O nível de captação líquida da previdência privada também está caminhando para retomar o patamar pré-pandemia nos cálculos da Federação Nacional de Previdência Privada e Vida (FenaPrevi). Entre as associadas da federação, foram 42,9 bilhões de reais captados em 2023, ante 58 bilhões de reais em 2019. Os ativos em planos de previdência privada aumentaram 14,2% em 2023 e já somam 1,4 trilhão de reais, segundo a FenaPrevi. São 11 milhões de pessoas que possuem algum tipo de plano de previdência privada no país.

“Os fundos de previdência conseguem ficar à frente da indústria porque o investidor conservador está sempre colocando dinheiro no produto. Os aportes mensais funcionam como uma prestação a pagar, que nos traz mais constância que os demais segmentos”, defendeu Altair Cesar de Jesus, superintendente de Investimentos da Brasilprev, braço de previdência privada do Banco do Brasil.

Existem ainda algumas novidades que podem renovar o gás da indústria. Uma delas é a Lei no 14.652, sancionada em agosto do ano passado. A lei permite que os recursos depositados em planos de previdência complementar aberta sejam usados como garantia para empréstimos bancários. Para Estevão Scripilliti, diretor da Bradesco Vida e Previdência, a mudança vai incentivar que os recursos para aposentadoria não sejam sacados para emergências pontuais.
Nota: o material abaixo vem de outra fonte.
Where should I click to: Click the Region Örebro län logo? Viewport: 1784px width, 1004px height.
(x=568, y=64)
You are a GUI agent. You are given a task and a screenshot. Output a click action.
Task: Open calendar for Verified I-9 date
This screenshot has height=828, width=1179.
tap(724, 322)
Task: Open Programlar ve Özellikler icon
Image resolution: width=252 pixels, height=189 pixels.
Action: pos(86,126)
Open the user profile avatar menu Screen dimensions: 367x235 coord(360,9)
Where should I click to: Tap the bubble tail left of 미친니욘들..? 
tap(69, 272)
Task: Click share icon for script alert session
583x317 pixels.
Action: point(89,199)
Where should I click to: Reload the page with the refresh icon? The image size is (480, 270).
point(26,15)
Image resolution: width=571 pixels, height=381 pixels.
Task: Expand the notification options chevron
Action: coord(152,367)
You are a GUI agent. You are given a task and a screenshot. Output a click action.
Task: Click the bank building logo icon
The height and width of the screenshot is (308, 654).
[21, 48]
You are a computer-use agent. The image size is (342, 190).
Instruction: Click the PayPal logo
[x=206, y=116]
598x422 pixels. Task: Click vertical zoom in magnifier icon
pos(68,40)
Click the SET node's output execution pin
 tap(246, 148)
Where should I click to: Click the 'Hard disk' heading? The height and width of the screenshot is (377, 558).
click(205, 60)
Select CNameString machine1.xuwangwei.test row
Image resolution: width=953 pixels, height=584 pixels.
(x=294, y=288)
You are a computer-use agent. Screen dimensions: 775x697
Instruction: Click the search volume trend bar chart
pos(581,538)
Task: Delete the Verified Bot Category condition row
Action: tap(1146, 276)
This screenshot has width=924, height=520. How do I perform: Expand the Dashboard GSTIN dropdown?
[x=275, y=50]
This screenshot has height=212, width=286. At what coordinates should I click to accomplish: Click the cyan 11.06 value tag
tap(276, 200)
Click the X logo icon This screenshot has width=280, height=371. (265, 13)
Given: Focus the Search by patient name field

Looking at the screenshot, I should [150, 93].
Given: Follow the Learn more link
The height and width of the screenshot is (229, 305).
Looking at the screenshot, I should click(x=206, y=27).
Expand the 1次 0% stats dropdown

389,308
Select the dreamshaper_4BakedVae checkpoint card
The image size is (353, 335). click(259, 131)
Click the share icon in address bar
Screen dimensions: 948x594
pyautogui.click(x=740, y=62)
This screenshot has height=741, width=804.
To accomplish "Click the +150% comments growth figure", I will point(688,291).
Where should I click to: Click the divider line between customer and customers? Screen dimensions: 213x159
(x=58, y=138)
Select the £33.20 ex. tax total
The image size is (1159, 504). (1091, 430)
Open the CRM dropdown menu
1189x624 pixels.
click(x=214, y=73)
“Quando o cliente tinha uma necessidade de liquidez de curto prazo, ele logo resgatava a previdência. O crédito com garantia é mais barato, e se torna uma alternativa ao saque do fundo. Deixa o produto menos sensível às demandas imediatas.” Nas contas da Bradesco Vida e Previdência, o crédito garantido com esse instrumento aumentou de 3 bilhões para 5 bilhões de reais nos sete meses desde a aprovação da lei.

Outra mudança no radar é a adaptação da indústria para a fase da aposentadoria em si, quando chega o momento de sacar os recursos do fundo. Atualmente o investidor pode escolher o regime de tributação de seu fundo de previdência apenas no momento da contratação do produto — deixando a decisão engessada por décadas até o primeiro saque. Mas isso pode mudar com a Lei no 14.803, sancionada neste ano mas ainda no aguardo de regulamentação da Superintendência de Seguros Privados (Susep). Atualmente o investidor pode escolher o regime de tributação de seu fundo de previdência apenas no momento da contratação do produto. Com a alteração, será possível mudar de regime também no momento do saque da aposentadoria privada.